*Click-target data*
☆ ☆ ☆ ☆

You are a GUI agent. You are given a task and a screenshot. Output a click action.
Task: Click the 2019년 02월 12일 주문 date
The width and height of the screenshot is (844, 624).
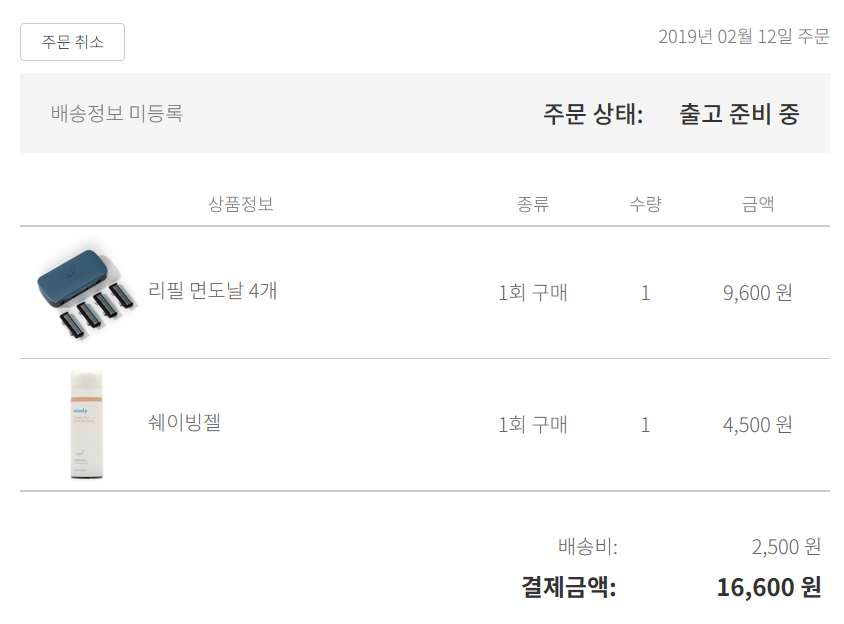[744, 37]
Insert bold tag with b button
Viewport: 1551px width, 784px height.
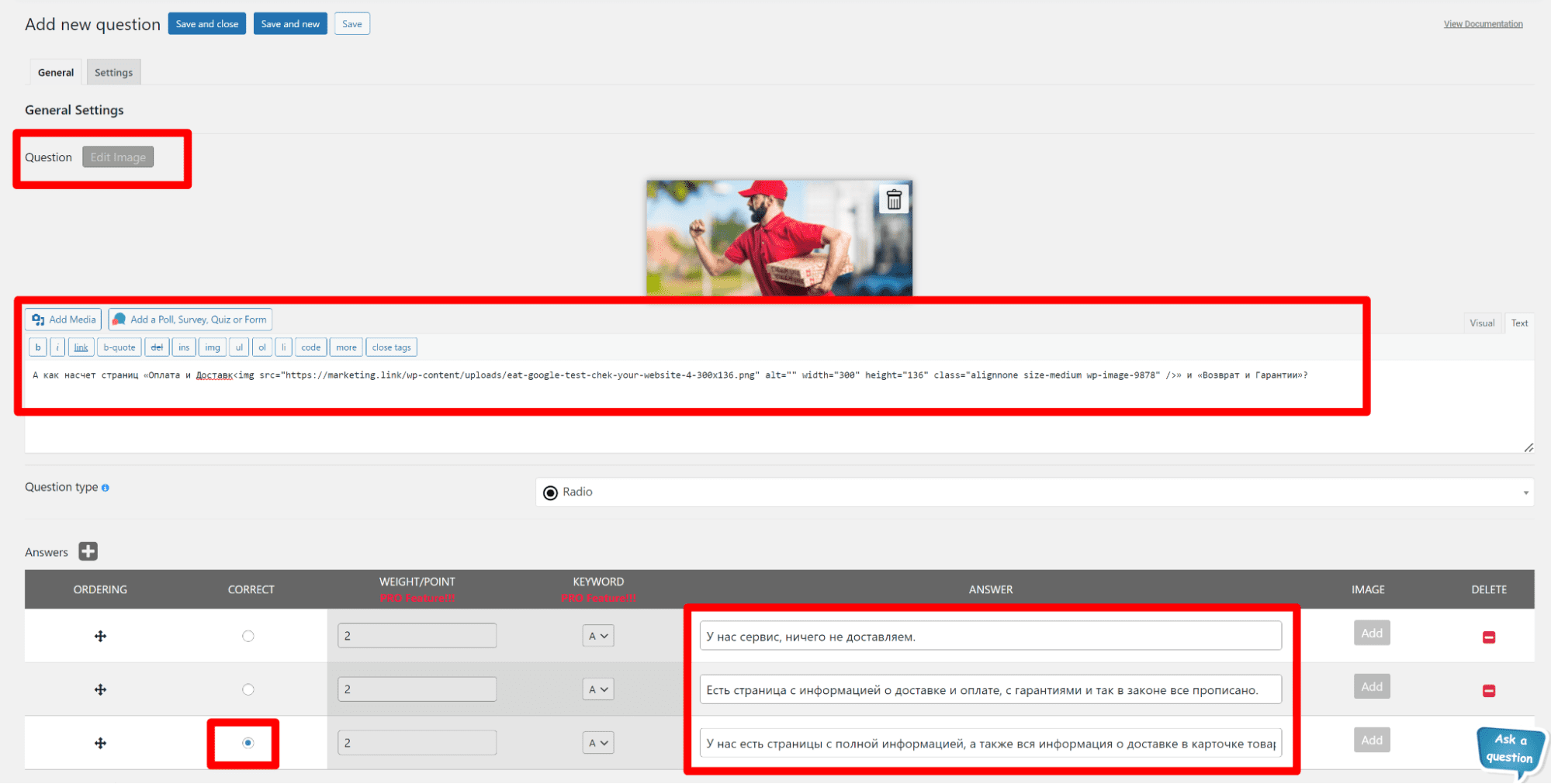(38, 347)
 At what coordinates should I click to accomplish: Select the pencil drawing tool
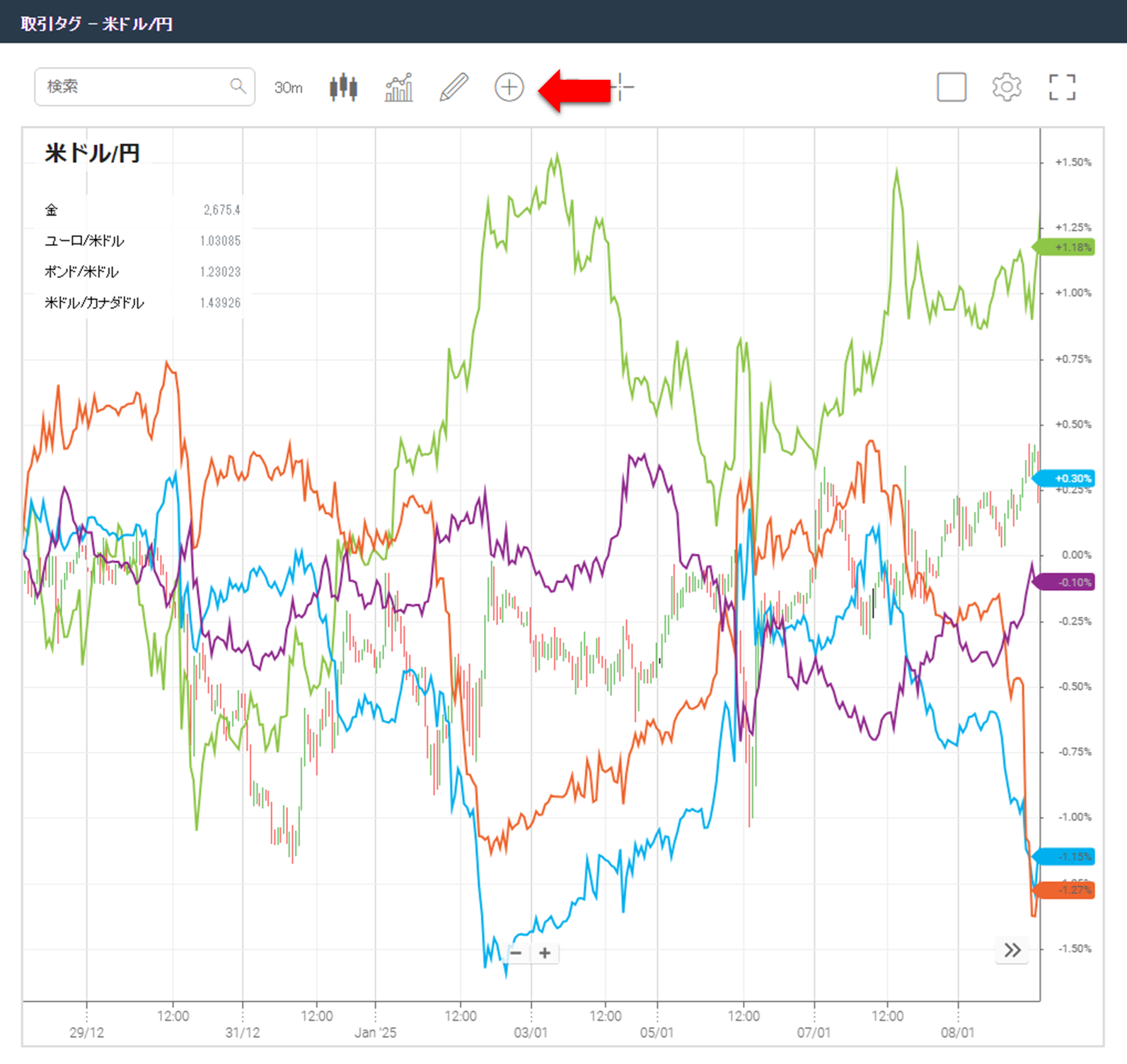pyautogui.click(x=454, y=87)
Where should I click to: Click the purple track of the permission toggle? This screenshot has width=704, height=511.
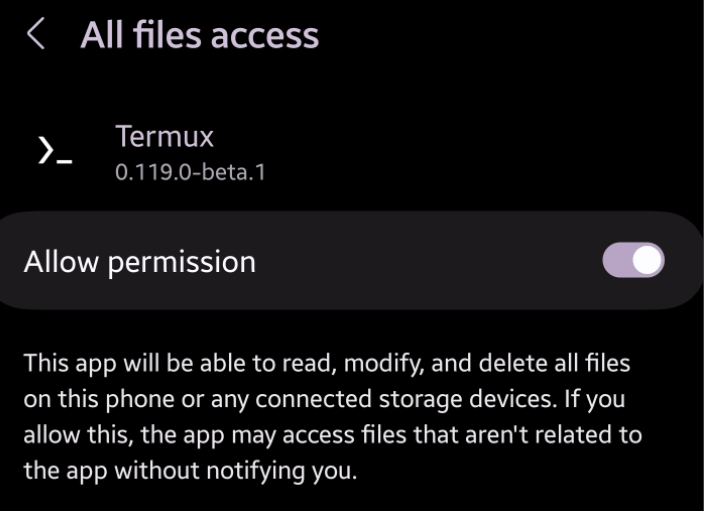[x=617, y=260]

☆ ☆ ☆ ☆

*Exercise details*
Rewrite the data above as a numbered list with one line per item, skipping any blank lines. Omit the pictures.

*Answer in full*
1. You are a GUI agent. You are given a task and a screenshot. Output a click action.
2. Task: Click the 2019년 02월 12일 주문 date
3. The width and height of the screenshot is (844, 624).
4. [744, 37]
5. Insert bold tag with b button
6. Viewport: 1551px width, 784px height.
7. (38, 347)
8.  At what coordinates should I click to accomplish: Select the pencil drawing tool
9. pyautogui.click(x=454, y=87)
10. Where should I click to: Click the purple track of the permission toggle? This screenshot has width=704, height=511.
11. [x=617, y=260]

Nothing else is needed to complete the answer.